=== The task ===
In the stretch of records from the line containing "Select the Marcelo Ramos name cell" through the end of the records, swap "Switch" for "Change" and give those lines again with everything else unchanged. Leave the pictures out of your answer.

=== Records from a dataset ===
-- BEGIN --

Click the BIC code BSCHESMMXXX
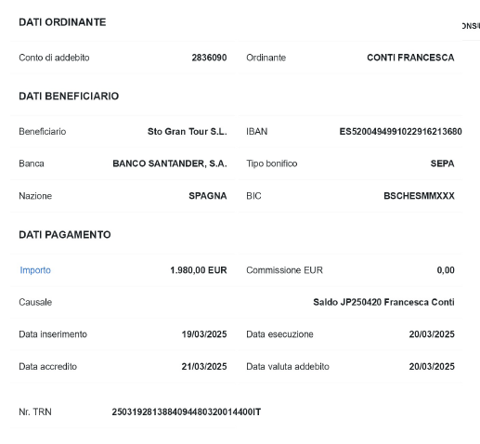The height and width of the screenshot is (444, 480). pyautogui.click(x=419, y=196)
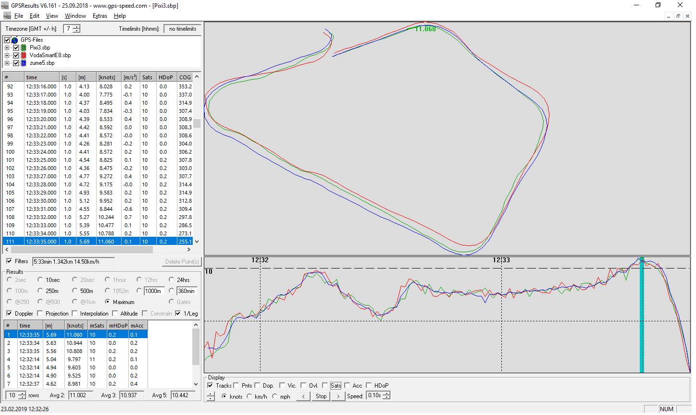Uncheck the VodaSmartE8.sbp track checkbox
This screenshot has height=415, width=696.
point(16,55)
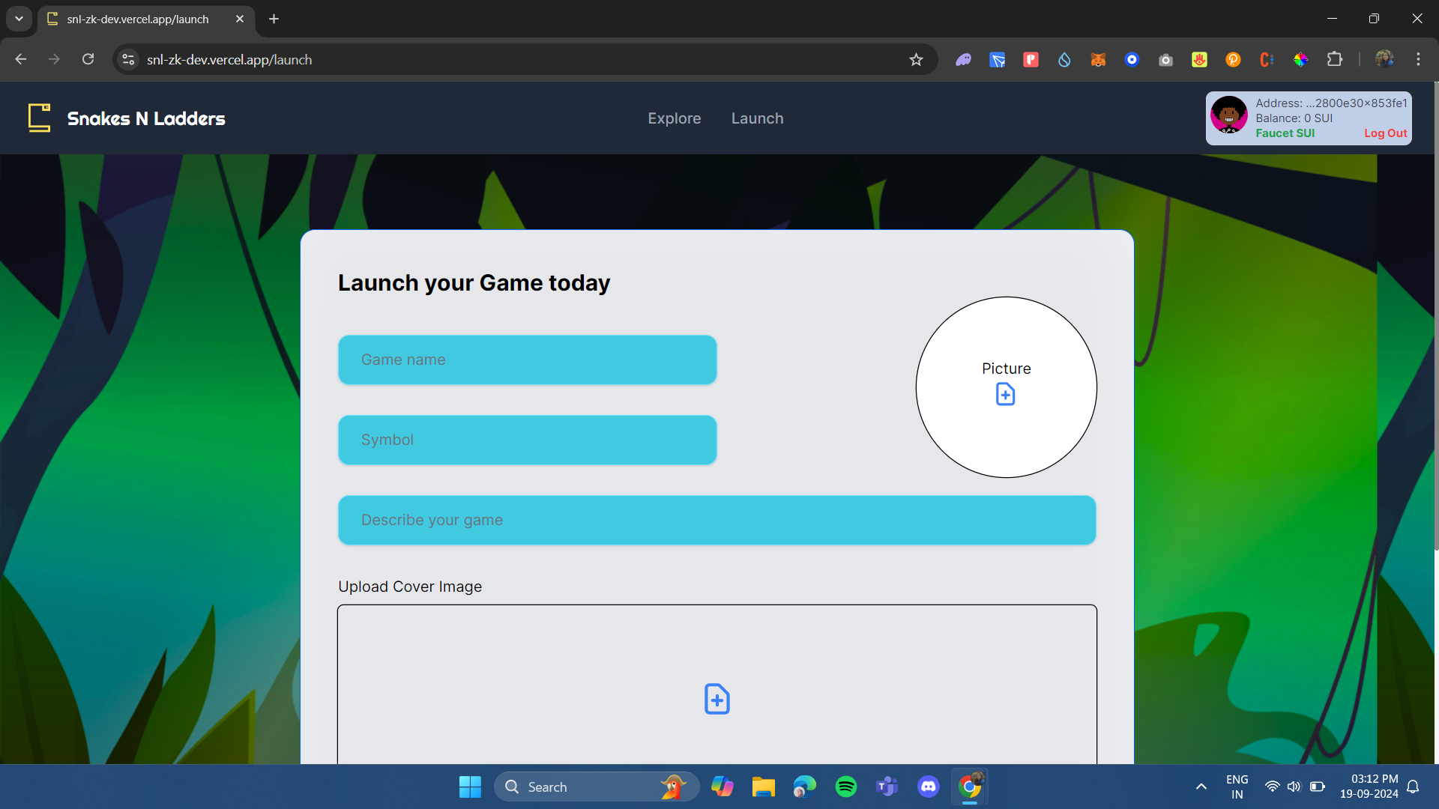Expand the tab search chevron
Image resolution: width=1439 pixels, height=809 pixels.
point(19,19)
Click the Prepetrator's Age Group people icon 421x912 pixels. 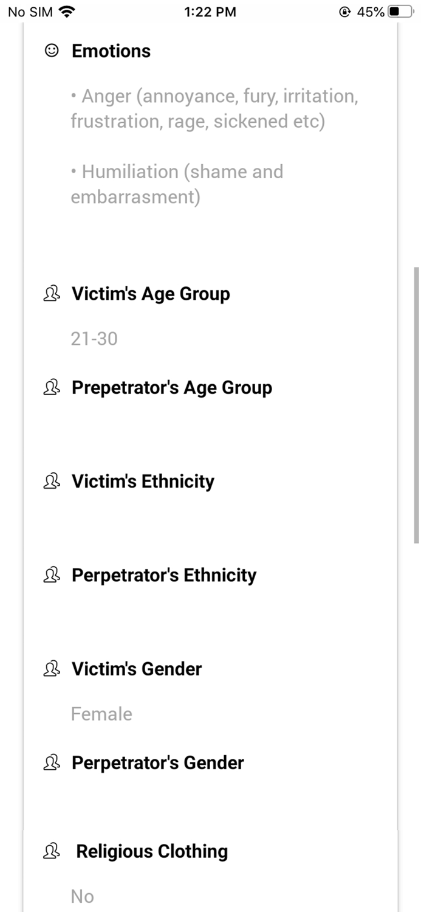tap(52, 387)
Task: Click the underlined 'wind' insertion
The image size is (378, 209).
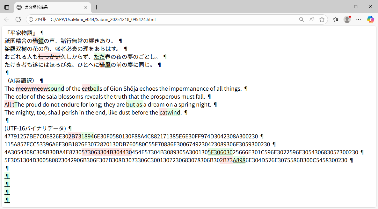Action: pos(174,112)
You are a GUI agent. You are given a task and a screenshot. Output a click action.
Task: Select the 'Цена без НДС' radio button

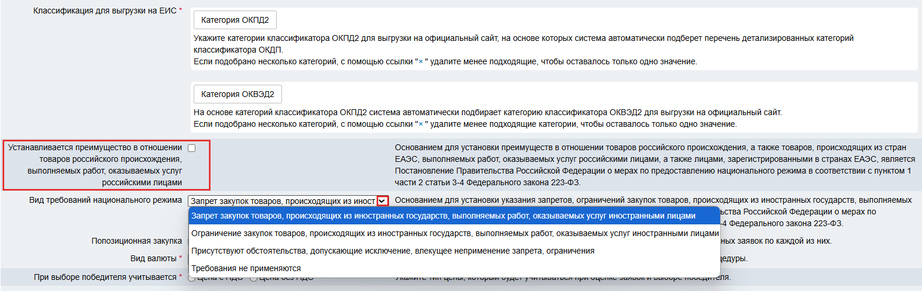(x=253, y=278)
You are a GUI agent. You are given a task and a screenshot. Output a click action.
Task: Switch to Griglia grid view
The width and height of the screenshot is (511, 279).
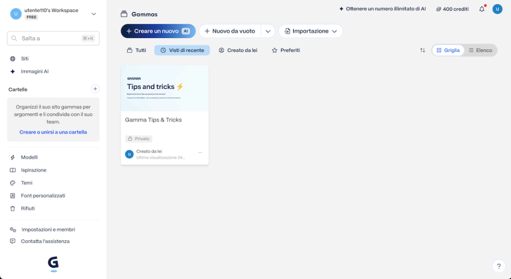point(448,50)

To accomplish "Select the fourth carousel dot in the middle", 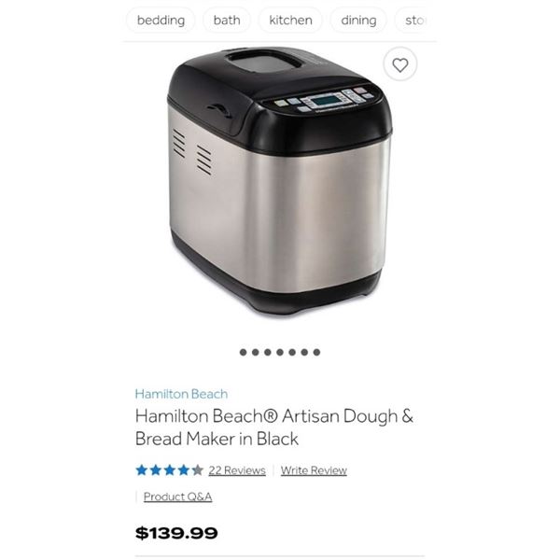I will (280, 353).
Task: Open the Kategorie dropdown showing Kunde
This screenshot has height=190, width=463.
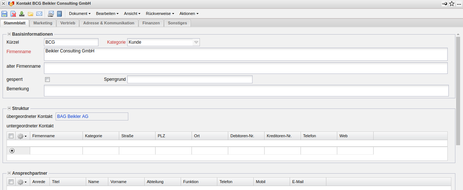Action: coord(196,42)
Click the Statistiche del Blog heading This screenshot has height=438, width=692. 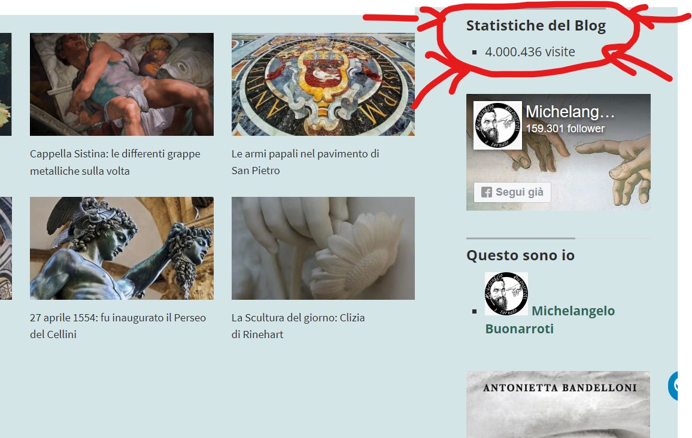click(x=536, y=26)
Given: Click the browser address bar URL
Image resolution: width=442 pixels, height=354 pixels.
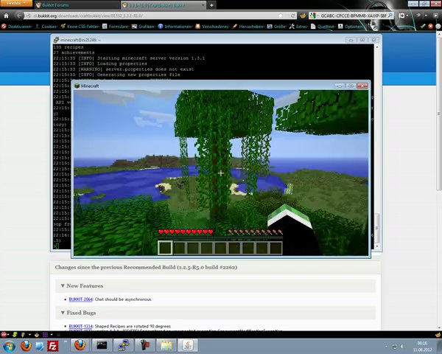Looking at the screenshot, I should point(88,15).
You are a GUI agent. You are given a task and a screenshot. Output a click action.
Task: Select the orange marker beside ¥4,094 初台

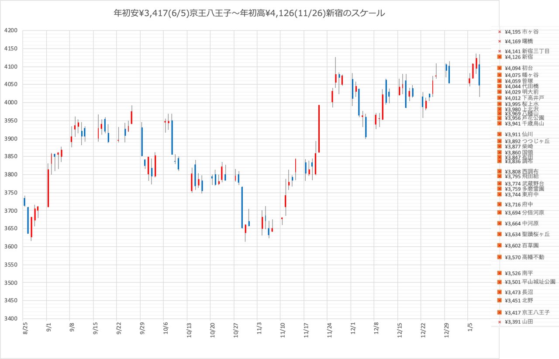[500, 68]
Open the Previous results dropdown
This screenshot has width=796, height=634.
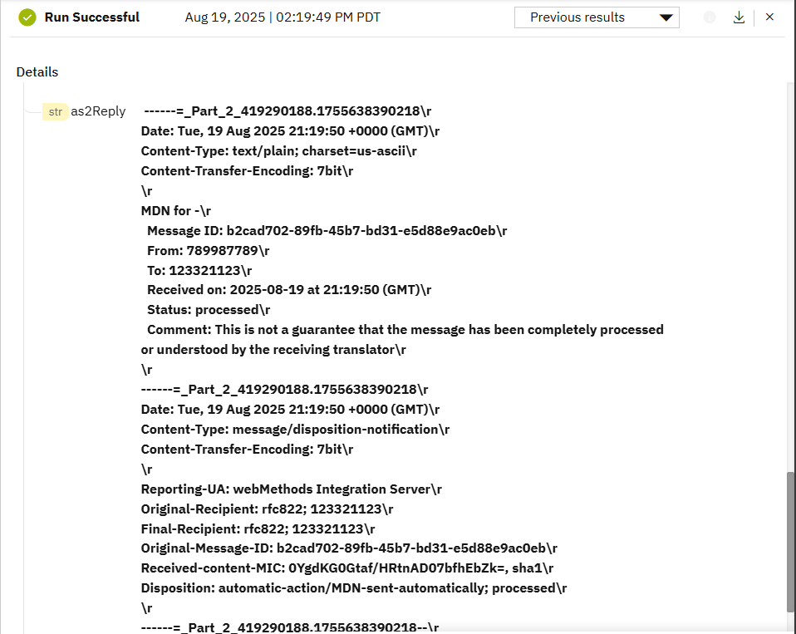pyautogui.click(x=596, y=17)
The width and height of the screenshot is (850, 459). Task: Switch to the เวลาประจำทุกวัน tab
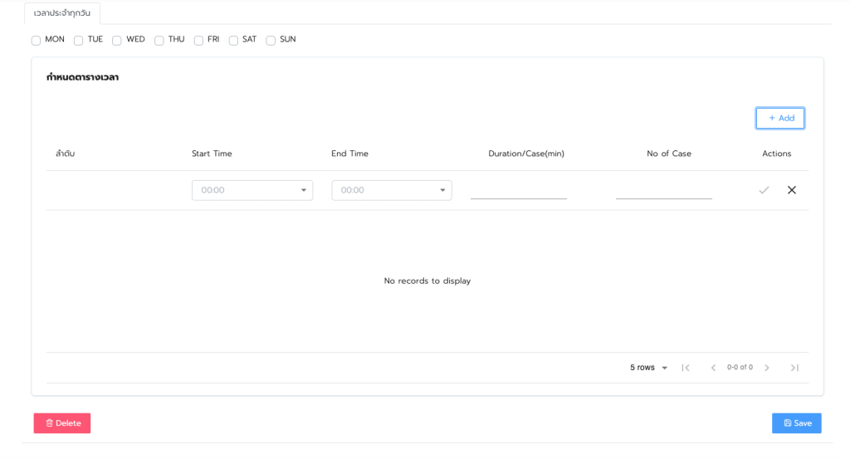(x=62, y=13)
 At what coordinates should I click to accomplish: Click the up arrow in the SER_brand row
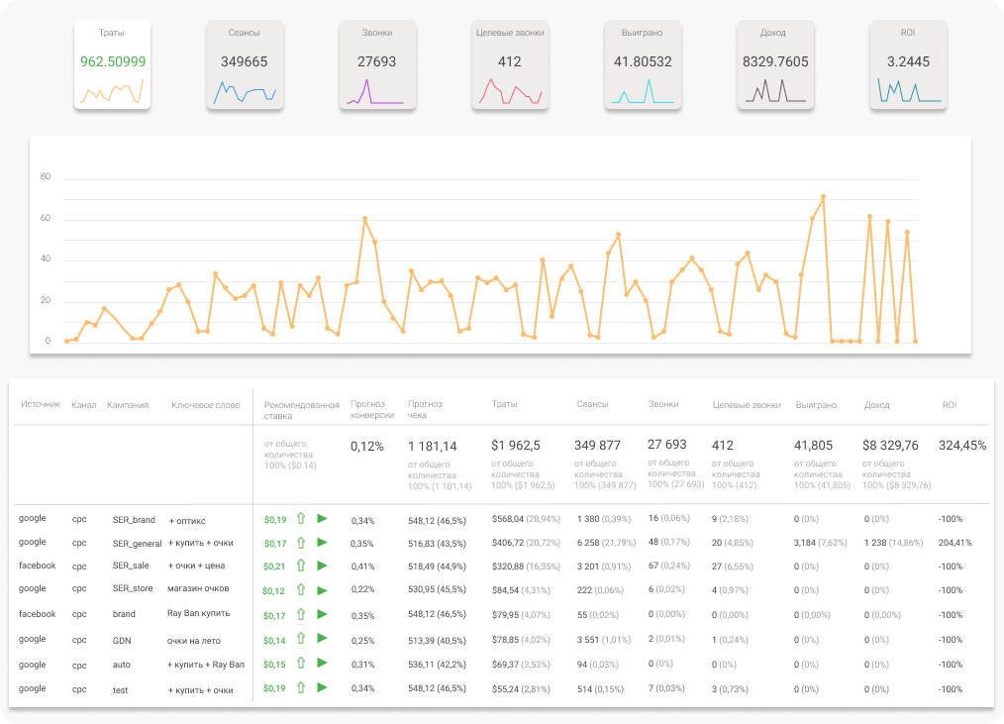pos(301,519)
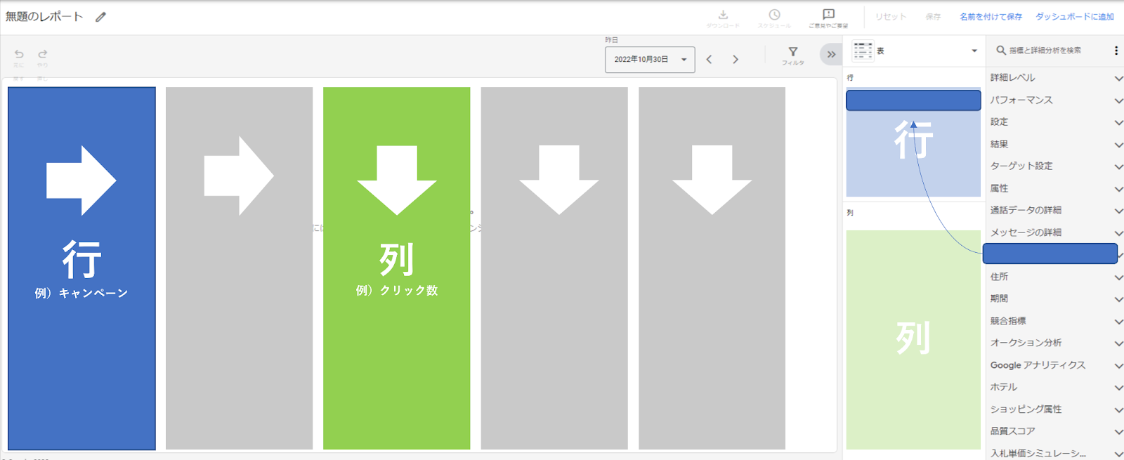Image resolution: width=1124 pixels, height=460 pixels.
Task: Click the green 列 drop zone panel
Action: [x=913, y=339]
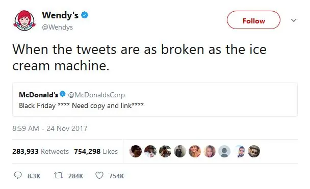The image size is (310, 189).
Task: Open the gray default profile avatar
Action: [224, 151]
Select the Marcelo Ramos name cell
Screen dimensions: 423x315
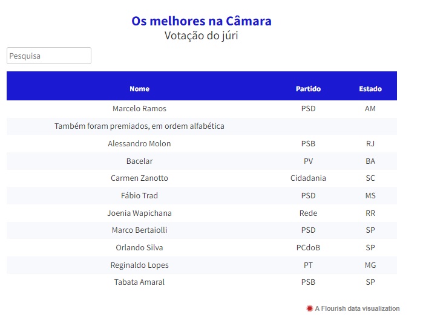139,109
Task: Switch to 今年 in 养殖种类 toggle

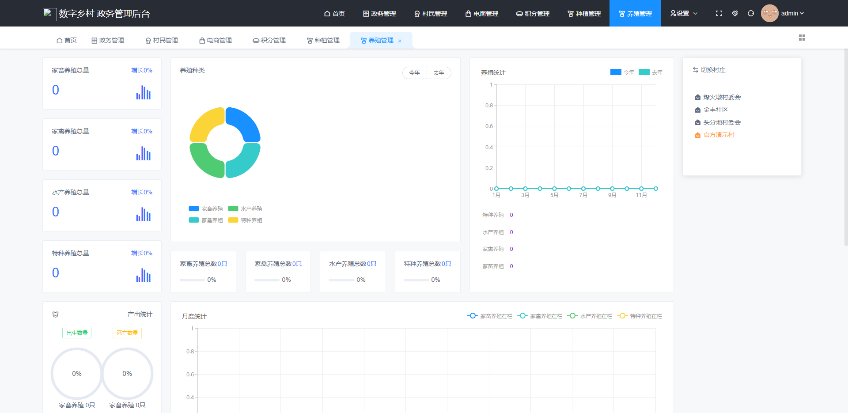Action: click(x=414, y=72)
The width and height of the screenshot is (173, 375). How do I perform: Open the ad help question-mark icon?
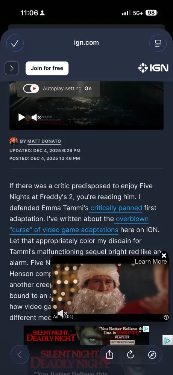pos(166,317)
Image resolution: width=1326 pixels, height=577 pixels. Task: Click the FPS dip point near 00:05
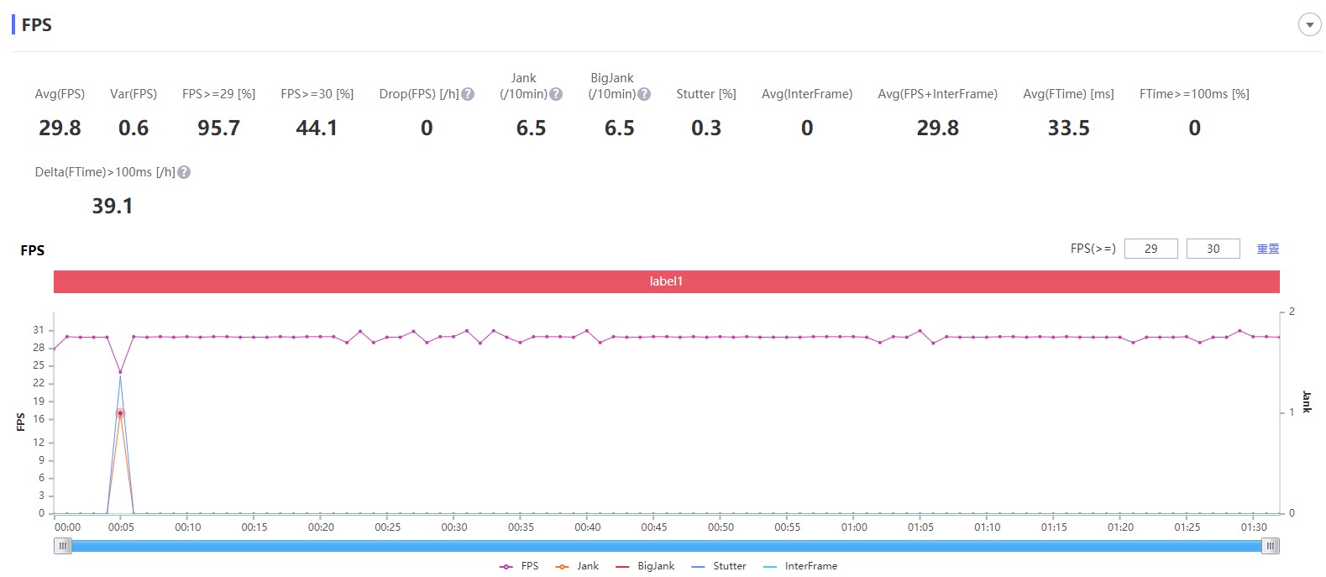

-- END --

=== Answer in full ===
Select the Marcelo Ramos name cell
Screen dimensions: 423x315
139,109
Task: Change to 今年 in 养殖种类 toggle

Action: click(x=414, y=72)
The width and height of the screenshot is (173, 375). How do I perform: Open the ad help question-mark icon?
pos(166,317)
Image resolution: width=1326 pixels, height=577 pixels. Task: Click the FPS dip point near 00:05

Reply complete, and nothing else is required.